Your instructions ▸ Copy the lines of the listing below word for word, starting with the line that contains "You are a computer-use agent. The height" and ending with the line that contains "Action: pyautogui.click(x=513, y=62)", both included.

Stored records ▸
- - - -
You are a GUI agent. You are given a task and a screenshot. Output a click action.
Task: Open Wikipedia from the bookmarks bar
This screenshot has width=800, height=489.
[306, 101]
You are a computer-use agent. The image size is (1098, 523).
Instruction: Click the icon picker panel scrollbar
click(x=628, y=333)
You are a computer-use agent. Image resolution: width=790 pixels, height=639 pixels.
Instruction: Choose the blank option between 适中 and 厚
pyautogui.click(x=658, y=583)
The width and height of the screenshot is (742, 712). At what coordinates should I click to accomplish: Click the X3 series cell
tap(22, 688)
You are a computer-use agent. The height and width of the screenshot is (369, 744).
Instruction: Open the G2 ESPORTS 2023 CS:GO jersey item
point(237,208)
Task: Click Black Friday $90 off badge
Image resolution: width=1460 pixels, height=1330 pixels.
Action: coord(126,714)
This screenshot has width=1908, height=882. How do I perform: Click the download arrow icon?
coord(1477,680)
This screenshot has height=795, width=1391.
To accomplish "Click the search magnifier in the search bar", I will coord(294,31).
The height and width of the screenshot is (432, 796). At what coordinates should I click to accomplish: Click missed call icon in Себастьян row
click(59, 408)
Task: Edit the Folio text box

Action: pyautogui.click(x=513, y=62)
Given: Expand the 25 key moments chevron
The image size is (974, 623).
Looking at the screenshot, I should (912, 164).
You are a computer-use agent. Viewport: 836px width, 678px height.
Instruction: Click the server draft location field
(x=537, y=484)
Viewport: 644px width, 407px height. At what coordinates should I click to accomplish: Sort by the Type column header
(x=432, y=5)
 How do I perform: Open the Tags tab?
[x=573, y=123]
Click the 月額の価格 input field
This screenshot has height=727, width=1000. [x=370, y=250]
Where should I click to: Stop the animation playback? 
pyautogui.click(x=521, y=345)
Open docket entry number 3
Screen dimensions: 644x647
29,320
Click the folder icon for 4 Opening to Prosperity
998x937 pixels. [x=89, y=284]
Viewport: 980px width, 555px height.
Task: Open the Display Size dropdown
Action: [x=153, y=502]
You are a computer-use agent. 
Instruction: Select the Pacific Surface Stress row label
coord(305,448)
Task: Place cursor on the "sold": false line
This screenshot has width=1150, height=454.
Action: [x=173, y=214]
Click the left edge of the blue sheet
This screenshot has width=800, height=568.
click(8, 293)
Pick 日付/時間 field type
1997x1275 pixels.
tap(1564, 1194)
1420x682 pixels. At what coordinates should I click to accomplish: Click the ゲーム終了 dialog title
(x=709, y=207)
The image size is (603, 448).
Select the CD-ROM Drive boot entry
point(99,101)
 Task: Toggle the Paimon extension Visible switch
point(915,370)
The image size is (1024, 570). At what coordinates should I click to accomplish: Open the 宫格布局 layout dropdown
- - - -
Solved exercise ▸
You are a computer-use agent. The height and width of the screenshot is (369, 744).
Instruction: Open the G2 ESPORTS 2023 CS:GO jersey item
point(237,208)
Task: Click Black Friday $90 off badge
Image resolution: width=1460 pixels, height=1330 pixels.
Action: coord(126,714)
This screenshot has width=1908, height=882. How do I perform: Click the download arrow icon?
coord(1477,680)
This screenshot has height=795, width=1391.
To accomplish "Click the search magnifier in the search bar", I will coord(294,31).
The height and width of the screenshot is (432, 796). At what coordinates should I click to accomplish: Click missed call icon in Себастьян row
click(59, 408)
Task: Edit the Folio text box

Action: pyautogui.click(x=513, y=62)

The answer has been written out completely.